The settings may be very different but both Before I Fall and Delirium share an utterly convincing teenage protagonist struggling to find her place in the world. Oliver says she has a good recall of her own teenage years: “It's both this time where you're supposed to find all this independence and this time where you have no real power and are often at the mercy of various other people. I think it's a really difficult, volatile time and also one that's critical.
“One of the most liberating and terrifying things about [writing] Delirium is that it does take place in such a different society so it really did require me to depend much more on my imagination. That said I definitely think that books, in order to feel real, you have to pull as much as possible from your experience in your real life. That was one of the reasons I didn't want to make it [Delirium] too futuristic because I wanted it to feel very real."
“I love exploring characters who change. Although both my books have strong concepts I really do think of myself as a character-driven novelist because, in both cases, built into the very structure and the concept of the book is a way of exploring a character's complete transformation." Delirium, while enjoyable as a standalone, is the first in a trilogy. Oliver has already finished the sequel, to be called Pandemonium following a title competition which ran on her blog and will start writing the final novel, Requiem, next year.

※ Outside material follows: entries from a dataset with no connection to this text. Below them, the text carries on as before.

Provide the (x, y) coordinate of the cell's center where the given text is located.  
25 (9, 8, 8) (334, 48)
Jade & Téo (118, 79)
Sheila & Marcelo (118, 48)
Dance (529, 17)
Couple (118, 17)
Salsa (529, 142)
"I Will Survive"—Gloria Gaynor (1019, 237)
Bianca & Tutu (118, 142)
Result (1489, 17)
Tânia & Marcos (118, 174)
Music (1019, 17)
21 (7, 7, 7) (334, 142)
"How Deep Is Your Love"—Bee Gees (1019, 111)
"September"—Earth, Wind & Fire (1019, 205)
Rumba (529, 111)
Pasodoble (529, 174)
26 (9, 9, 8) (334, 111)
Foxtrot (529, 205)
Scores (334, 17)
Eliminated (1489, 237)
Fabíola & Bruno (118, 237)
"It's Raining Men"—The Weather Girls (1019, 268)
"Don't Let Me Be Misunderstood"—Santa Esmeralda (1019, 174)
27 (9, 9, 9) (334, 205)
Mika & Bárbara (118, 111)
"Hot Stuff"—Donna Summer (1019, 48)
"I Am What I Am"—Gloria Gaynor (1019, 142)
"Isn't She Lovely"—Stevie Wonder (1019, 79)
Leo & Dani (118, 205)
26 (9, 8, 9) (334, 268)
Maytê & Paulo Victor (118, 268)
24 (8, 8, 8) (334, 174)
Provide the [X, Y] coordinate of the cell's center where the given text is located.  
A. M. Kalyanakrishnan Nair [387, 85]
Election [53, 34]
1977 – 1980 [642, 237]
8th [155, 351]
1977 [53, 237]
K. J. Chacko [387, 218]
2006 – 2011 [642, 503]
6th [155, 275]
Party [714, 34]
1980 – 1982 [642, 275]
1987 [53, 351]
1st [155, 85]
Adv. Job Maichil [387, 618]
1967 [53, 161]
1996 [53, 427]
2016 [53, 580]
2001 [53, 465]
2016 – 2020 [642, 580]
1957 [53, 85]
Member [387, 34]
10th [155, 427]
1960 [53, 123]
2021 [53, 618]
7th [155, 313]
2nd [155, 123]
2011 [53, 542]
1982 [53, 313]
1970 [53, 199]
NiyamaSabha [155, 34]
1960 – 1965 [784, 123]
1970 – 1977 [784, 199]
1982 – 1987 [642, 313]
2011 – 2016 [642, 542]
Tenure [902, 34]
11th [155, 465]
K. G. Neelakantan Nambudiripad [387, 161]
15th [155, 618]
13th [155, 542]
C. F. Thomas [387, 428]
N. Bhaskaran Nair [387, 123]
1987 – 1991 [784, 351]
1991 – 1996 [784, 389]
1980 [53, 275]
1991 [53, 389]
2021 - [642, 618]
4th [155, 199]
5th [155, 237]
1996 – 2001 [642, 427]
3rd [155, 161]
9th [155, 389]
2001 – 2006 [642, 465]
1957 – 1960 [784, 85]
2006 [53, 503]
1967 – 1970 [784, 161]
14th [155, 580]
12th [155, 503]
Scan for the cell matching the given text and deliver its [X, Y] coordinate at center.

Oliver has been writing all her life, charmingly, as a child she would write sequels to books she loved as she couldn't bear to leave the characters behind. She sent out her first adult novel in 2004 after graduating from college, but it failed to find a publisher. She wrote another novel for adults while undertaking a postgraduate creative writing course at NYU “this incredibly messy monster of a book with no real plot or direction" and she jokes that her computer holds “the ghosts of novels failed and uncompleted". But despite having always been focused on adult fiction—“I don't think I even knew what YA fiction really was"—starting work as an editorial assistant at Penguin (US) in the YA department meant she started reading in the area. It was here she says, rather than at NYU, that she really learnt about the importance of “the story as a critical part of the book.
“I think that the difference between adult and YA fiction is primarily in terms of the redemptive element . . . many adult books are unrepentingly bleak at the end and in YA fiction you have to at least give some sense of hope, even if it's not a traditionally happy ending."